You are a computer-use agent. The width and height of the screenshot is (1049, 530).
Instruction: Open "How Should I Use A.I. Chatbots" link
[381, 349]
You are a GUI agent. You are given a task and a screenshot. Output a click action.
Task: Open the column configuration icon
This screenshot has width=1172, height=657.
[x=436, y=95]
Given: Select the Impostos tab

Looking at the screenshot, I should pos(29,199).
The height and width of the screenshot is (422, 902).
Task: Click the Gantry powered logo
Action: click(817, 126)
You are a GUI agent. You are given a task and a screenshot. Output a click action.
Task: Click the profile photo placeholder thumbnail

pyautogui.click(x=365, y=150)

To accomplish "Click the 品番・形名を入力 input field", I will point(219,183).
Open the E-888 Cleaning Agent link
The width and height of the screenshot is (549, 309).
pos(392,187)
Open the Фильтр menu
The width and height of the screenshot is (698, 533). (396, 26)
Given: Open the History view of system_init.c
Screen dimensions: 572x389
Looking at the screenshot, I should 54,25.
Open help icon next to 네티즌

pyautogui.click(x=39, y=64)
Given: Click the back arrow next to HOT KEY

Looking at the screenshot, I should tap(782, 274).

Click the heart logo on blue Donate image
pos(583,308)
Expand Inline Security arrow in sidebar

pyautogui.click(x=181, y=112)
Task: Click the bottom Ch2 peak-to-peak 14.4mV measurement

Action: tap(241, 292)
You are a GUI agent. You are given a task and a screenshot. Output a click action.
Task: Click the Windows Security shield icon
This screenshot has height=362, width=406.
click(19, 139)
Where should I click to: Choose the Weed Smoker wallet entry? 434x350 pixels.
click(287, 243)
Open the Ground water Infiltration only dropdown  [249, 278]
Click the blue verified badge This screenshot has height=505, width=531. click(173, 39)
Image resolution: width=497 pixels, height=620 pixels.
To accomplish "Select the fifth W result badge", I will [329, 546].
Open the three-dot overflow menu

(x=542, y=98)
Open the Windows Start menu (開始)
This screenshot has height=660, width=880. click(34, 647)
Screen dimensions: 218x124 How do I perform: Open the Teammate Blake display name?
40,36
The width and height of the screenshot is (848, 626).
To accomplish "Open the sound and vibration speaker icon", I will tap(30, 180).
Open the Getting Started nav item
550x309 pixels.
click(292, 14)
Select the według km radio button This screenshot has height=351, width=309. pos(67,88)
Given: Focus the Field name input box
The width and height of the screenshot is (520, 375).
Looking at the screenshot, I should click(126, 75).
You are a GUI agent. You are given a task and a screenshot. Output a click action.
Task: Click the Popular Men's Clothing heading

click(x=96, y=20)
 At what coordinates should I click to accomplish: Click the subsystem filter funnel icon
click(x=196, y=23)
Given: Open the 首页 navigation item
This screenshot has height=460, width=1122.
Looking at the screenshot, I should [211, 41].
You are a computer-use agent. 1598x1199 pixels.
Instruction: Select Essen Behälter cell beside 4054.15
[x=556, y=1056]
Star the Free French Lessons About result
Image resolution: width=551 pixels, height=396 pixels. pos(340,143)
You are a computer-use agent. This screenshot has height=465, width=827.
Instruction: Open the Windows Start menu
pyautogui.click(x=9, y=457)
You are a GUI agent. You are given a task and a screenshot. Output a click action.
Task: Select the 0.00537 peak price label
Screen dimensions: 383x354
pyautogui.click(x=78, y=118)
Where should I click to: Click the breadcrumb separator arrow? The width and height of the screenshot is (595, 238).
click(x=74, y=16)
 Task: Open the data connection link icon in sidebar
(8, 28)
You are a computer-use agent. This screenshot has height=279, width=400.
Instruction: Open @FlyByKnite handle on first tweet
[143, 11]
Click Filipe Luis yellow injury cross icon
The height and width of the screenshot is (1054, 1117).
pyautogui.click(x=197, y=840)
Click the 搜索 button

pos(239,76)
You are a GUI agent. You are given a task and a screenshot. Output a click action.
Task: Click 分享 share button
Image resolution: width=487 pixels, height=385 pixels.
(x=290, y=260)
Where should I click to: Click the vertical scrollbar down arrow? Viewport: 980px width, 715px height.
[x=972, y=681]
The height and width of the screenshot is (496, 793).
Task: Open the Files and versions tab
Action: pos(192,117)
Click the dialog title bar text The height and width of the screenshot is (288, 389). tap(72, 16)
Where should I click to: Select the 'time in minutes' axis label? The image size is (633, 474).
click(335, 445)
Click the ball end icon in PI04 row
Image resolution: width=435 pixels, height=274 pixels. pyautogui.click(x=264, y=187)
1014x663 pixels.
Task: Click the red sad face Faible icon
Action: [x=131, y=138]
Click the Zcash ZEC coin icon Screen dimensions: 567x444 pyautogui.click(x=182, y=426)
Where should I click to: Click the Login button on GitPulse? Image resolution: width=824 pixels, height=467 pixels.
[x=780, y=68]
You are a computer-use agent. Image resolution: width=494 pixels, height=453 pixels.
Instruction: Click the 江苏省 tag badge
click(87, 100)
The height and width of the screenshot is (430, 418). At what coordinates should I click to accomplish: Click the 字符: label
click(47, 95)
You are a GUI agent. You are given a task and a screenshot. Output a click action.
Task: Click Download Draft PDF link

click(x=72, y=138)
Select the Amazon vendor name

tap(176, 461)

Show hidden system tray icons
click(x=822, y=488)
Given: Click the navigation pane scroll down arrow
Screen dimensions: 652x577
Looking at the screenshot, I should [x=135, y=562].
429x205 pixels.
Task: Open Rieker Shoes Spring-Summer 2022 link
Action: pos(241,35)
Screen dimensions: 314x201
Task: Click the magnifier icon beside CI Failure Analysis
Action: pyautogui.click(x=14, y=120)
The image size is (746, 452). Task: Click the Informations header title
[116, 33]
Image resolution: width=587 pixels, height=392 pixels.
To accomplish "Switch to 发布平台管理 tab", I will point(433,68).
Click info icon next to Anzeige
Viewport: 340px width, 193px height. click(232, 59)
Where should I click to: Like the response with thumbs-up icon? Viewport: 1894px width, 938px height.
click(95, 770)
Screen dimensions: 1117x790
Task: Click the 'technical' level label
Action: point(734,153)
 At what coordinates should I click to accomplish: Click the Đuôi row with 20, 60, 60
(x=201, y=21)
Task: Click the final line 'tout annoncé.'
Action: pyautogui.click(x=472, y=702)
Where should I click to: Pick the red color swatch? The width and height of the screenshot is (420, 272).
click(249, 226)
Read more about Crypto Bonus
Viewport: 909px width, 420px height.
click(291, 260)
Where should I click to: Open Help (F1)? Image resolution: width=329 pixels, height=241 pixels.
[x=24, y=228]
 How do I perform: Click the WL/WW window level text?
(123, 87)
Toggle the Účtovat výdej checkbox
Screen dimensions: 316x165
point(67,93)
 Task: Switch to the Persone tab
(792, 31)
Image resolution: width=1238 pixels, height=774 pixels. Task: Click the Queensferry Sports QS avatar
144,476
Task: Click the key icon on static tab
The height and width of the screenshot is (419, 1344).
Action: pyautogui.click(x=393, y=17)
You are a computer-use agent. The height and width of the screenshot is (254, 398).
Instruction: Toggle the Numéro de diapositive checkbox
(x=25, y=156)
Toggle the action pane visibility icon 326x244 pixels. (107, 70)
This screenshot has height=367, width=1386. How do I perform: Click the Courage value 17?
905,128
########
# Activity
Could you restate, word for word, every line from the one containing "Instruction: Toggle the" through the last line of the records above, and nothing more?

# Exercise answer
Instruction: Toggle the Numéro de diapositive checkbox
(x=25, y=156)
Toggle the action pane visibility icon 326x244 pixels. (107, 70)
This screenshot has height=367, width=1386. How do I perform: Click the Courage value 17?
905,128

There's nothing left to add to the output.